* [Reading passage]:
# # # # # # #
Through the chaplaincy, the military is trying to do more to help soldiers shore up their relationships and improve their health so they can return to the battle front. The Bush administration this year allotted $7 million toward Strong Bonds, a new chaplaincy program. The added investment is a "huge deal," says Chaplain Ran Dolinger, noting that the Army's total annual budget for the chaplaincy is about $14 million.
Strong Bonds aims to teach military couples how to communicate without fighting. Chaplains can send feuding couples on retreats to reconnect at places like Myrtle Beach, S.C. On Fort Bragg, N.C., Chaplain Bradley West teaches a class he calls "How (Not) to Marry a Jerk" to single soldiers to help them make good decisions about potential partners.
Already, new chaplaincy programs have been effective, playing at least a small role in cutting in half the divorce rate among Army officers between 2004 and 2005, Army officials say.
Moreover, the Army is giving chaplains increasing flexibility to use funds to send soldiers who are coping with the loss of comrades to Washington for war memorial tours for example, as members of Fort Gordon's Delta Company recently did.
"We bring to the table ... a spiritual aspect to the healing process," says Chaplain Klon Kitchen of Fort Jackson, S.C.
Spc. John Shelton returned from Iraq with a front tooth missing and a blown-out knee from a road-side bomb. He admits his tour of duty and his injury put stress on his marriage. Now, a chaplain spends time on the phone with Shelton and his wife, dealing with "marital stuff."
"It's a two-sided story when you come back like this," says Shelton. "Your family views you differently and the Army views you differently. That's one reason why I use the chaplains a lot."
Others in the military also say chaplains are needed now. Evangelical pastors, in particular, are on the rise, while the number of Roman Catholic chaplains has dropped to fewer than 100, according to the Army. (Most chaplains are Christian, but there are about 30 Jewish clergy and 15 Muslim clergy.)
But stiff requirements keep many away: Candidates are required to have a master's degree in theology and two years of experience in a civilian church. They also must pass the Army fitness test, which includes doing 40 pushups and running two miles in 16 minutes, 36 seconds. First-year chaplains earn an annual salary of $45,969.67.
Once on the job, chaplains help soldiers cope with their actions in battle, guided by the "just cause" theory that violence, even killing, can be the morally responsible thing to do in wartime.
As counselors to soldiers, they, themselves also confront post-battle stress. Fort Gordon Chaplain Steve Munson fights back tears as he talks about visiting the Tomb of the Unknown Soldier in Arlington, Va., with a group of Iraq war vets. For weeks after returning to the US from duty in Balad, Iraq - a town troops call "Mortarsville" - Chaplain Dolinger experienced "overpass effect," or the subconscious habit of gazing up at bridges in search of grenade-droppers or snipers.
While counseling the first wave of troops returning from Iraq in the fall of 2003, Chaplain West says he had to work hard "not to lose hope."
Meanwhile, critics say that many troops, hesitate to take part in programs such as Strong Bonds, whether it's for faith reasons or out of fear of reprisal from officers that single out soldiers who show what they perceive as weakness.
"Most guys in Vietnam never saw a chaplain, and I think that may still be true today," says Larry Tritle, a Vietnam war veteran and a military affairs professor at Loyola Marymount University in Los Angeles. "The reason was that chaplains were seen as part of the establishment."
But at Fort Gordon, chaplains minister to members of Delta Company. There, active-duty soldiers on "medical hold" from the war are assigned one mission: Get well enough to return to the Army and their families.
Of Delta Company's Dulaney and Shelton, Chaplain Munson says: "They are amazing guys, and if you saw them when they came in, you might not believe how far they've come."
# # # # # # #
* [Activity list]:
**A.** Recast the paragraph of the article on Army chaplains that begins "But stiff requirements keep many away" as a short bulleted list that keeps its main facts.
**B.** Write out everything in the article on Army chaplains from "Once on the" down to "do in wartime.", word for word.
The listing is not needed for this work.

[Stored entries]
# # # # # # #
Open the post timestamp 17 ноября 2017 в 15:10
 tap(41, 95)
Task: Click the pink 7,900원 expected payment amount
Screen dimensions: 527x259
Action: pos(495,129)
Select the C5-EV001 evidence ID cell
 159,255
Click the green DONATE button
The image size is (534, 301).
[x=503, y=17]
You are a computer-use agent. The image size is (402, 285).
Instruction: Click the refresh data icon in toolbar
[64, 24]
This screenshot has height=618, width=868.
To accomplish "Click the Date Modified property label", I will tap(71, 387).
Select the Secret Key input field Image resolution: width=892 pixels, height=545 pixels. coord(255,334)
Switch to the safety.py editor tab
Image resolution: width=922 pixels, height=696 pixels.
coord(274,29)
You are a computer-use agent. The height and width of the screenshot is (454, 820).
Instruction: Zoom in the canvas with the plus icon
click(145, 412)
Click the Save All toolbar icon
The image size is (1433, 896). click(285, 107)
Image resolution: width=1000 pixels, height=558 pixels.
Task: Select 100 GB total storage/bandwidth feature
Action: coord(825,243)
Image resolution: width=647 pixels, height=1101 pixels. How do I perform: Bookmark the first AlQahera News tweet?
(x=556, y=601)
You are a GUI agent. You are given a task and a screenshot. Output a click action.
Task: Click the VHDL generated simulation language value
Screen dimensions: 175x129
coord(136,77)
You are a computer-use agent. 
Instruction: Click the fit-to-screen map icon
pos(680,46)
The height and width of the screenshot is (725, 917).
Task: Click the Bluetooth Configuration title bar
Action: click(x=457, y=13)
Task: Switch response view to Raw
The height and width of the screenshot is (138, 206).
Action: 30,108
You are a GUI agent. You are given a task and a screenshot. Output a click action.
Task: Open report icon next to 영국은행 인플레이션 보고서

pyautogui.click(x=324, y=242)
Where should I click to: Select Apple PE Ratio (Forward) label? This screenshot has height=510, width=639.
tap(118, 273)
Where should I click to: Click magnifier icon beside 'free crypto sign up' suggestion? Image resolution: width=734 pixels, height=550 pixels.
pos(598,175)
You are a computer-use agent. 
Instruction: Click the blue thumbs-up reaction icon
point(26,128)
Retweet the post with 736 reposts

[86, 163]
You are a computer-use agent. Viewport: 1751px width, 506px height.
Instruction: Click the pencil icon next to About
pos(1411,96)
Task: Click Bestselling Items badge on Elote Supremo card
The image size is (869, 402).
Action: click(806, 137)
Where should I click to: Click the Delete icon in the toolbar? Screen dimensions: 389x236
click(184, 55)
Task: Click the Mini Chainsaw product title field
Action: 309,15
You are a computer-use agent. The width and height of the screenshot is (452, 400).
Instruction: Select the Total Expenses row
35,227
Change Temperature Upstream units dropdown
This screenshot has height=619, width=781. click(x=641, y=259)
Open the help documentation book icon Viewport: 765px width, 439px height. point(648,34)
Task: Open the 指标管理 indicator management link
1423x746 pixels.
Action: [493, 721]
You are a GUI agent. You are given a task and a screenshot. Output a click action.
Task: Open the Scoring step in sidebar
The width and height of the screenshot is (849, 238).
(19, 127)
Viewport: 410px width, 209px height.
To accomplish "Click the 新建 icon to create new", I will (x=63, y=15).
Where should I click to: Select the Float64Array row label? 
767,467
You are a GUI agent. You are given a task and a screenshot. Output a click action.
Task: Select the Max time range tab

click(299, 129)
# # # # # # #
* [Responses to the exercise]:
**A.**
Stiff requirements keep many candidates away:
- A master's degree in theology
- Two years of experience in a civilian church
- Passing the Army fitness test, including 40 pushups and a two-mile run in 16 minutes, 36 seconds
- First-year pay: $45,969.67 a year

**B.**
Once on the job, chaplains help soldiers cope with their actions in battle, guided by the "just cause" theory that violence, even killing, can be the morally responsible thing to do in wartime.